Each of the entries beneath this task should be written out exactly.

[Start of Attachment]

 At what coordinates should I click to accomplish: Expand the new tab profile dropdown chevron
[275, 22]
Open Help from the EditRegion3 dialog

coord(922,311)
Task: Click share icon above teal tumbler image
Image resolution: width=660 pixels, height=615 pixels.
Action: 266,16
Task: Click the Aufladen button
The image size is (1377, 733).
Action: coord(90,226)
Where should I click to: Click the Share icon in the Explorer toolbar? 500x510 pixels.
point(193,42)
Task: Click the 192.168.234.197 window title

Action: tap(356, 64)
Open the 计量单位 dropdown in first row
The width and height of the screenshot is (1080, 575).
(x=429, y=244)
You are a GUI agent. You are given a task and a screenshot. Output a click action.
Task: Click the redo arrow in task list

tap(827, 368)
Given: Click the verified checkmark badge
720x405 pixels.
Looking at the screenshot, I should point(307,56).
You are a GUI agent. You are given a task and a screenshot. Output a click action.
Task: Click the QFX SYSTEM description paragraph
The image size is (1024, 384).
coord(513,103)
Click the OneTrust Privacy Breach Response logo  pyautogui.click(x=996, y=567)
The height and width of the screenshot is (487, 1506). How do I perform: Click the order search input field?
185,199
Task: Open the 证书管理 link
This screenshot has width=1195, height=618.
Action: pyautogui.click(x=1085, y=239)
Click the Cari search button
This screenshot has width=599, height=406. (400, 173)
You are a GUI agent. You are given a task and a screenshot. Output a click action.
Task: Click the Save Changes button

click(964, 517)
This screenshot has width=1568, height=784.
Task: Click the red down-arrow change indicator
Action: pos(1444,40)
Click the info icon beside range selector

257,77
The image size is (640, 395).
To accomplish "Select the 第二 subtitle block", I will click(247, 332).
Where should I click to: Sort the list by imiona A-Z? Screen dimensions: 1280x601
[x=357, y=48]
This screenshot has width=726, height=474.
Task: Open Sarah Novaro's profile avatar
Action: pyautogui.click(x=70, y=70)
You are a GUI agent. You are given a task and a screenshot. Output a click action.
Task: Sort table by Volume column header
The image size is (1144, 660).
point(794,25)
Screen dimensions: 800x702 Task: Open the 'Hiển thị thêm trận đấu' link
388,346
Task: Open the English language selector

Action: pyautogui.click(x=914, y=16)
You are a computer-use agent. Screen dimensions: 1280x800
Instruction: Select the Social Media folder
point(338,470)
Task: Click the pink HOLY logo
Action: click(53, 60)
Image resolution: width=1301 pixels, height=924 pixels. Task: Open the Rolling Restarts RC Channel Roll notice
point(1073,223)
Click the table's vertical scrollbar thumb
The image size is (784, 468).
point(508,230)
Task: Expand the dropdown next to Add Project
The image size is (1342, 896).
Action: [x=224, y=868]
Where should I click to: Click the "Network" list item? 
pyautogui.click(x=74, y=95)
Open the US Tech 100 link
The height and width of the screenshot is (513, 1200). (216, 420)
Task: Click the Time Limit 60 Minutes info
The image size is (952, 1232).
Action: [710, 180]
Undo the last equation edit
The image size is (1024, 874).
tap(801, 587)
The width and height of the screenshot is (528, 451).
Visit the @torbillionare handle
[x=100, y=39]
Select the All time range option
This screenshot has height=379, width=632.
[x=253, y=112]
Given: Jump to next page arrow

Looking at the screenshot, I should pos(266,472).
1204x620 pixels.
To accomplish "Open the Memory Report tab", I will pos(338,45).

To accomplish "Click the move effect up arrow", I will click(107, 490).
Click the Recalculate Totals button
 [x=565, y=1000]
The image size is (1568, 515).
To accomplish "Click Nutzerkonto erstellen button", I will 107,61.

[End of Attachment]

● Exercise output:
 At what coordinates should I click to accomplish: Expand the new tab profile dropdown chevron
[275, 22]
Open Help from the EditRegion3 dialog

coord(922,311)
Task: Click share icon above teal tumbler image
Image resolution: width=660 pixels, height=615 pixels.
Action: 266,16
Task: Click the Aufladen button
The image size is (1377, 733).
Action: coord(90,226)
Where should I click to: Click the Share icon in the Explorer toolbar? 500x510 pixels.
point(193,42)
Task: Click the 192.168.234.197 window title

Action: tap(356, 64)
Open the 计量单位 dropdown in first row
The width and height of the screenshot is (1080, 575).
(x=429, y=244)
You are a GUI agent. You are given a task and a screenshot. Output a click action.
Task: Click the redo arrow in task list

tap(827, 368)
Given: Click the verified checkmark badge
720x405 pixels.
Looking at the screenshot, I should point(307,56).
You are a GUI agent. You are given a task and a screenshot. Output a click action.
Task: Click the QFX SYSTEM description paragraph
The image size is (1024, 384).
coord(513,103)
Click the OneTrust Privacy Breach Response logo  pyautogui.click(x=996, y=567)
The height and width of the screenshot is (487, 1506). How do I perform: Click the order search input field?
185,199
Task: Open the 证书管理 link
This screenshot has width=1195, height=618.
Action: pyautogui.click(x=1085, y=239)
Click the Cari search button
This screenshot has width=599, height=406. (400, 173)
You are a GUI agent. You are given a task and a screenshot. Output a click action.
Task: Click the Save Changes button

click(964, 517)
This screenshot has width=1568, height=784.
Task: Click the red down-arrow change indicator
Action: pos(1444,40)
Click the info icon beside range selector

257,77
The image size is (640, 395).
To accomplish "Select the 第二 subtitle block", I will click(247, 332).
Where should I click to: Sort the list by imiona A-Z? Screen dimensions: 1280x601
[x=357, y=48]
This screenshot has width=726, height=474.
Task: Open Sarah Novaro's profile avatar
Action: pyautogui.click(x=70, y=70)
You are a GUI agent. You are given a task and a screenshot. Output a click action.
Task: Sort table by Volume column header
The image size is (1144, 660).
point(794,25)
Screen dimensions: 800x702 Task: Open the 'Hiển thị thêm trận đấu' link
388,346
Task: Open the English language selector

Action: pyautogui.click(x=914, y=16)
You are a computer-use agent. Screen dimensions: 1280x800
Instruction: Select the Social Media folder
point(338,470)
Task: Click the pink HOLY logo
Action: click(53, 60)
Image resolution: width=1301 pixels, height=924 pixels. Task: Open the Rolling Restarts RC Channel Roll notice
point(1073,223)
Click the table's vertical scrollbar thumb
The image size is (784, 468).
point(508,230)
Task: Expand the dropdown next to Add Project
The image size is (1342, 896).
Action: [x=224, y=868]
Where should I click to: Click the "Network" list item? 
pyautogui.click(x=74, y=95)
Open the US Tech 100 link
The height and width of the screenshot is (513, 1200). (216, 420)
Task: Click the Time Limit 60 Minutes info
The image size is (952, 1232).
Action: [710, 180]
Undo the last equation edit
The image size is (1024, 874).
tap(801, 587)
The width and height of the screenshot is (528, 451).
Visit the @torbillionare handle
[x=100, y=39]
Select the All time range option
This screenshot has height=379, width=632.
[x=253, y=112]
Given: Jump to next page arrow

Looking at the screenshot, I should pos(266,472).
1204x620 pixels.
To accomplish "Open the Memory Report tab", I will pos(338,45).

To accomplish "Click the move effect up arrow", I will click(107, 490).
Click the Recalculate Totals button
 [x=565, y=1000]
The image size is (1568, 515).
To accomplish "Click Nutzerkonto erstellen button", I will 107,61.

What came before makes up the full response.